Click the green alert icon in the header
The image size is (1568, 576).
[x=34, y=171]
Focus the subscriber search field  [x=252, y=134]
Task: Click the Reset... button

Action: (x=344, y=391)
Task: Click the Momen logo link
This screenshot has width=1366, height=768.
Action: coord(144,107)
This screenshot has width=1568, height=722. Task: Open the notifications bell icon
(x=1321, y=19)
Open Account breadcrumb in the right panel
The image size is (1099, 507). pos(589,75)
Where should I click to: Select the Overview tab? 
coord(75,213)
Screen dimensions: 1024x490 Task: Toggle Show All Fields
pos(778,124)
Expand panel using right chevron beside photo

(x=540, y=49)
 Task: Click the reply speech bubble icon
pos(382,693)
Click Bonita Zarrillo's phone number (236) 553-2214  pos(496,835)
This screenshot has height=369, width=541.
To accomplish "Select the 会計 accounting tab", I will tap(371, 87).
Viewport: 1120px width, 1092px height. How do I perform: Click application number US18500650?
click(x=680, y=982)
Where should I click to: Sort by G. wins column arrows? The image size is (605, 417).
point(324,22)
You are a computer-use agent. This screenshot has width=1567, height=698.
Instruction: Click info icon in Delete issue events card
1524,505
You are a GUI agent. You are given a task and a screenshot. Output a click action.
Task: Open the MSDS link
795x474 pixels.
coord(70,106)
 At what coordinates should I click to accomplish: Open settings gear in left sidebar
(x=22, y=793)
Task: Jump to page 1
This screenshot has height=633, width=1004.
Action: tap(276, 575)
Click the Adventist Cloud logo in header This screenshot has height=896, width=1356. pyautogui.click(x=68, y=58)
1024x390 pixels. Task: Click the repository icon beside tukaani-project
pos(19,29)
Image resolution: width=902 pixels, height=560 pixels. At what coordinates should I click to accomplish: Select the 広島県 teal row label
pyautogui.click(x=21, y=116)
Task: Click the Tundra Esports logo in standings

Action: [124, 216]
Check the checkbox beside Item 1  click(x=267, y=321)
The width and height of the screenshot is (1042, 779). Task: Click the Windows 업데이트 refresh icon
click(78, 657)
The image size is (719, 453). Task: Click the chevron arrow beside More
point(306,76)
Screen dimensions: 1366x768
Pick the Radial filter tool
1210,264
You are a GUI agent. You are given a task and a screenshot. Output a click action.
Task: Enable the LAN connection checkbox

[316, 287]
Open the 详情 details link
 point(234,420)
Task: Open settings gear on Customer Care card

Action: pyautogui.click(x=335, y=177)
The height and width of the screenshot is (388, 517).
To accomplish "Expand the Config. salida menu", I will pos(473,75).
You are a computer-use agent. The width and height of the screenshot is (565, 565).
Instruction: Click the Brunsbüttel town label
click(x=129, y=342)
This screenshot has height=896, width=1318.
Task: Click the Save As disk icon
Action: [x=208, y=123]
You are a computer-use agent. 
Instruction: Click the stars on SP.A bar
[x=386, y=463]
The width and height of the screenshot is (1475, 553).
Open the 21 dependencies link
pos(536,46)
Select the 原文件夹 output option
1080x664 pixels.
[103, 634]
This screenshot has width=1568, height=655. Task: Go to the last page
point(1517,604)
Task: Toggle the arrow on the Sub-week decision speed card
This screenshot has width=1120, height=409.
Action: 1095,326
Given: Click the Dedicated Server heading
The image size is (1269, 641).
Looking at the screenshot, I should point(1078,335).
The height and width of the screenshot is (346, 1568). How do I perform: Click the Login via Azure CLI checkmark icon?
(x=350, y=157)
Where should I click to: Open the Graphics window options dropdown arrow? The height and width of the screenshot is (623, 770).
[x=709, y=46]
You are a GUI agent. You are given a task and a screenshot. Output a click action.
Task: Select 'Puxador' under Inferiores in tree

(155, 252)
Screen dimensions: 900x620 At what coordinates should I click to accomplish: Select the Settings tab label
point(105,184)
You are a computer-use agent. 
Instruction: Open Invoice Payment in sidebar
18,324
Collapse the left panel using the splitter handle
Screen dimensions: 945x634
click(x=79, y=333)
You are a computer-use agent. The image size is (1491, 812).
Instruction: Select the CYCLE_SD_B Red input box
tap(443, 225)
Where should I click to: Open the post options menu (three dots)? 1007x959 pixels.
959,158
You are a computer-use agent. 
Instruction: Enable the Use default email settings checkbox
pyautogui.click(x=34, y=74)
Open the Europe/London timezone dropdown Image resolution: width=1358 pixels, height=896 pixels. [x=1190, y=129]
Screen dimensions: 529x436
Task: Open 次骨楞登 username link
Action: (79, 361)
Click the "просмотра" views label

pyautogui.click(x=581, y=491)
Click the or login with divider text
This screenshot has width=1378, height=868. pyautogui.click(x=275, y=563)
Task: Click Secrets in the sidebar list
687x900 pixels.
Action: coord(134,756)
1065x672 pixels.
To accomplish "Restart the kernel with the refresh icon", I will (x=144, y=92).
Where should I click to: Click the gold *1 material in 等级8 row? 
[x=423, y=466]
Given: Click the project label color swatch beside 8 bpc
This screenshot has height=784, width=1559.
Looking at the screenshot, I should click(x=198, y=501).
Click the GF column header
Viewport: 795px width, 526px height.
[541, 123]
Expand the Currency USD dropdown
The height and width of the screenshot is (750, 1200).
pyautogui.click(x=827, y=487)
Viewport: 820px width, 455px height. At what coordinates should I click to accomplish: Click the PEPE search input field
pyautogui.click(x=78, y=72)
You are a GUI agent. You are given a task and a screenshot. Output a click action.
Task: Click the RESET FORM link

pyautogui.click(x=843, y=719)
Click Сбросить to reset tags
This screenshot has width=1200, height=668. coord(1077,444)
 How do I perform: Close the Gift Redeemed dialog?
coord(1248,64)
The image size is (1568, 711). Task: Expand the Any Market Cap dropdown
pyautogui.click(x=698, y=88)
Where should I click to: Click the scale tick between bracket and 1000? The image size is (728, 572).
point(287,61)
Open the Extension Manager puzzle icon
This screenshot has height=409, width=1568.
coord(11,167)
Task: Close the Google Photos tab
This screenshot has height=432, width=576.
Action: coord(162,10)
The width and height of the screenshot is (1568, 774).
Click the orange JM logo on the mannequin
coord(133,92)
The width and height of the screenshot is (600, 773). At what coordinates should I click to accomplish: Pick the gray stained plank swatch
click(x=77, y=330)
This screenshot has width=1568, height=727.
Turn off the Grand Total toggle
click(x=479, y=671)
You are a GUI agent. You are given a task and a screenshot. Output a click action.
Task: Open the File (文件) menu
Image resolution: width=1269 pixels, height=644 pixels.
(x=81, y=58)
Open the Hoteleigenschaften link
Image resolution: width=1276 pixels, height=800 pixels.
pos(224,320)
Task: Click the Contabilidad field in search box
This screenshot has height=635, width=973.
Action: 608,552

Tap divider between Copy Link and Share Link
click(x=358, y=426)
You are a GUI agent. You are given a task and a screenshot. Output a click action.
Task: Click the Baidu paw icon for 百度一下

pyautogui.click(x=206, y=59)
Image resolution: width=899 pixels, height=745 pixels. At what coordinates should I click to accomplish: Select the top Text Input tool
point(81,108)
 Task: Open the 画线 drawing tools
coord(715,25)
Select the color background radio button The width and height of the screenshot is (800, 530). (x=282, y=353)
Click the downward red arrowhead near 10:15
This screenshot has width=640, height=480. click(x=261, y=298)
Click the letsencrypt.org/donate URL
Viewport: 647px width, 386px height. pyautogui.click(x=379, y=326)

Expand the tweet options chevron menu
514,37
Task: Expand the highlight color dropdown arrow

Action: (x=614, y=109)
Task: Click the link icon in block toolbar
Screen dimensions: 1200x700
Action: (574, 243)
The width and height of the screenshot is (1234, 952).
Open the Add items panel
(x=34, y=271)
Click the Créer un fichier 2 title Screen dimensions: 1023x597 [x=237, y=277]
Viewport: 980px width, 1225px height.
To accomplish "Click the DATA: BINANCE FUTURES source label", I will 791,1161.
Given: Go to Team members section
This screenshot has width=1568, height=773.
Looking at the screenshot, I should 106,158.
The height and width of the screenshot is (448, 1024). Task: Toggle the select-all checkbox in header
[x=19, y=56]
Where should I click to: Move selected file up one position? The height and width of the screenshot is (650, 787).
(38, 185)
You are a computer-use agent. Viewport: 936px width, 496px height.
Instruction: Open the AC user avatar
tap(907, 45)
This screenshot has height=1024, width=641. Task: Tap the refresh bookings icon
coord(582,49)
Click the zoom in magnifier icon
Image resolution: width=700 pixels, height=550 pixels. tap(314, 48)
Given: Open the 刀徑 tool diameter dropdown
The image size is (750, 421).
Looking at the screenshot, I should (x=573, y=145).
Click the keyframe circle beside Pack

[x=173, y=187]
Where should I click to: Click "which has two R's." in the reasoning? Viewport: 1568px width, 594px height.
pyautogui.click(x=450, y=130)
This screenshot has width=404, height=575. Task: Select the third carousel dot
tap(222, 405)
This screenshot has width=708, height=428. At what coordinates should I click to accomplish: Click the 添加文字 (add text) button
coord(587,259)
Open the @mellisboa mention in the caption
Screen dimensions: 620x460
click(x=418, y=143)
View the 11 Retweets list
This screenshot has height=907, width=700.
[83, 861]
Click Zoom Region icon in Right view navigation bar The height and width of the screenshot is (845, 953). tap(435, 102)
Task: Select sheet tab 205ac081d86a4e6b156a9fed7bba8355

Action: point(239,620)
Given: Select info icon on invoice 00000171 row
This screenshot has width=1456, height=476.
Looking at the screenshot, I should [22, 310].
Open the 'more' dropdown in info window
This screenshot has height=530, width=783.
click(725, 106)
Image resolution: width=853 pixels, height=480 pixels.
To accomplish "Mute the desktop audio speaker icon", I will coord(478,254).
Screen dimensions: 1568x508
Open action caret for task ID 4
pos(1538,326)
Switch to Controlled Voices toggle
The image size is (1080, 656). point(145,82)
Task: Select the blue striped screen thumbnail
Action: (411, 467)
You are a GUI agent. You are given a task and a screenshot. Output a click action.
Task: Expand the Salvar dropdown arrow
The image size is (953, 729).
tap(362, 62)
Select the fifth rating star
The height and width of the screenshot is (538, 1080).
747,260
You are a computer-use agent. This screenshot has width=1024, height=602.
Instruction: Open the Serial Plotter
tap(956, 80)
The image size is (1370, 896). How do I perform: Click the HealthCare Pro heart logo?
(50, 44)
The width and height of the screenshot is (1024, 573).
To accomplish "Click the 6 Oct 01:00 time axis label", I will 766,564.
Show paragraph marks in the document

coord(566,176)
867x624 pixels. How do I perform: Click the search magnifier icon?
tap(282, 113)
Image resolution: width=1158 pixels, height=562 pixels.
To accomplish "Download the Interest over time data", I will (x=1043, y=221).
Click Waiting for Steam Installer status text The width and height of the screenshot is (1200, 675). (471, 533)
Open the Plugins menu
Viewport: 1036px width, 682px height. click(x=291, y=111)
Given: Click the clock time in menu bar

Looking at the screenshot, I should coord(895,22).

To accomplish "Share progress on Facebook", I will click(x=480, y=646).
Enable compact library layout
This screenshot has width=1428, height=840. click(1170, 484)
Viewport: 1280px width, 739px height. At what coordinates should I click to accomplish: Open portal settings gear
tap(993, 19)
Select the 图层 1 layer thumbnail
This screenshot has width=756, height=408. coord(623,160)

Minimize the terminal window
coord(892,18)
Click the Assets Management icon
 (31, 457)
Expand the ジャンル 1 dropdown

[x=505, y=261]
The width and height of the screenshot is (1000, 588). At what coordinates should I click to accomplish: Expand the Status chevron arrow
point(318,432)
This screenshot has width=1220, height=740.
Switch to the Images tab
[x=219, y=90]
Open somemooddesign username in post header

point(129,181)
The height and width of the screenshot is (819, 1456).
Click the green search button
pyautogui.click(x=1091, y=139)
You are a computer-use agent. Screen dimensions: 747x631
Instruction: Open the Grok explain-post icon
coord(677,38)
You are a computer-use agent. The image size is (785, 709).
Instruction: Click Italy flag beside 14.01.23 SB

------------

| TASK OBJECTIVE |
Go through the entries above and report every line in which the word "computer" appears.

| OUTPUT OF THE TASK |
You are a computer-use agent. This screenshot has width=1567, height=698.
You are a computer-use agent. The width and height of the screenshot is (565, 565).
You are a computer-use agent. 
You are a computer-use agent. 
You are a computer-use agent. The image size is (1491, 812).
You are a computer-use agent. 
You are a computer-use agent. Viewport: 936px width, 496px height.
You are a computer-use agent. This screenshot has width=1024, height=602.
You are a computer-use agent. Screen dimensions: 747x631
You are a computer-use agent. The image size is (785, 709).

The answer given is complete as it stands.